Hi All, We have a LP that executes a batch workflo...
# ask-the-community
n
Hi All, We have a LP that executes a batch workflow on a
CronSchedule
of 2 mins. The situation we are seeing sometimes is that if flyte is down, due to whatever reason, say some issue with kubernetes, and the workflows are not able to execute, then the executions keep getting accumulated. When flyte comes back or is healthy, it tries to execute all of the backed up executions that causes a stress on our DB / APIs. We thought of using
fixed rate intervals
, but decided against it because if one execution gets stuck for whatever reason, then we the next execution will remain blocked and our processing is time sensitive. Is there a setting to limit un-executed executions or drop executions if they are not run within a certain window of them being created? Thanks!
s
i'm not so sure if that option exists. @Prafulla Mahindrakar would love to know if you've any ideas.
p
Unfortunately we dont have an option to turn off this catchup subsystem but should be easy to add this configuration . https://docs.flyte.org/en/latest/concepts/component_architecture/native_scheduler_architecture.html#catchupall-system Its an expected behavior for the scheduler to schedule any missed ones during its downtime. Currently without an option to turn off the catchup system , you can disable the schedules which you dont want to execute after the system comes back up and scheduler will take care of not catching up on those schedules
n
Yeah, we tried archiving the LP from the command line using flytectl, but unfortunately even that was not working when the system was down. When it came back, by the time we got to de-activating the LP, it had already launched a bunch of pending executions which overwhelmed our DB.
p
I see, So you brought down the entire flyte pods not just the scheduler and the proposed solution wont have worked in that situation. If you had delayed the scheduler pod rollout only then this would have been possible. Let me take AI to add a configurable option for the catchup system.
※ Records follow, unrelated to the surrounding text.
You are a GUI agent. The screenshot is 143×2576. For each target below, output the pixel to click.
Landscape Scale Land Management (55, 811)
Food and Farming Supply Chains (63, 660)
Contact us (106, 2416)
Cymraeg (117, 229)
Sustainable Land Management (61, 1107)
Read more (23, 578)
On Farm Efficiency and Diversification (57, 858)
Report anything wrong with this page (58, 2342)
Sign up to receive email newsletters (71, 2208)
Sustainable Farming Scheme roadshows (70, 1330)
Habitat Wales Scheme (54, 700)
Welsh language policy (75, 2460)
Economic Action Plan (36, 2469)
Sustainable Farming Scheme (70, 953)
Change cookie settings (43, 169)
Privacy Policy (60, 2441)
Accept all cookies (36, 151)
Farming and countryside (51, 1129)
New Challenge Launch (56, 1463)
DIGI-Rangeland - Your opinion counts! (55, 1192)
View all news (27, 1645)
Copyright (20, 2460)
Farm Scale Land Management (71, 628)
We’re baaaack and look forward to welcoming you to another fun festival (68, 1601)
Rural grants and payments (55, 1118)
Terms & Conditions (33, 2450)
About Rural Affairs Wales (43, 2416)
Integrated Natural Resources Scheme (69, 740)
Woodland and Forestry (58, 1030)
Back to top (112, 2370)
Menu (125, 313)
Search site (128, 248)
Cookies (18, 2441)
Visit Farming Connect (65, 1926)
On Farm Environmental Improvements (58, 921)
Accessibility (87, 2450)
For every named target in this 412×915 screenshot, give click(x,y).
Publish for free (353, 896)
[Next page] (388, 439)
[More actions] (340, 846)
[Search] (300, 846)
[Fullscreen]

If you dont mind would you create an issue for it.
n
I can 🙂
p
Thanks please share the ticket on this thread so that we can priortize for the release with right tags on it
n
@Samhita Alla @Prafulla Mahindrakar Just wanted to confirm on the behavior of fixed rate intervals again. If we use that instead of the CronSchedule with an interval of 2 mins, does the next execution is launched after 2 mins only if the previous execution completes successfully or does it also executes 2 minutes if the previous execution fails?
s
i think the job has to run irrespective of the status of the previous run.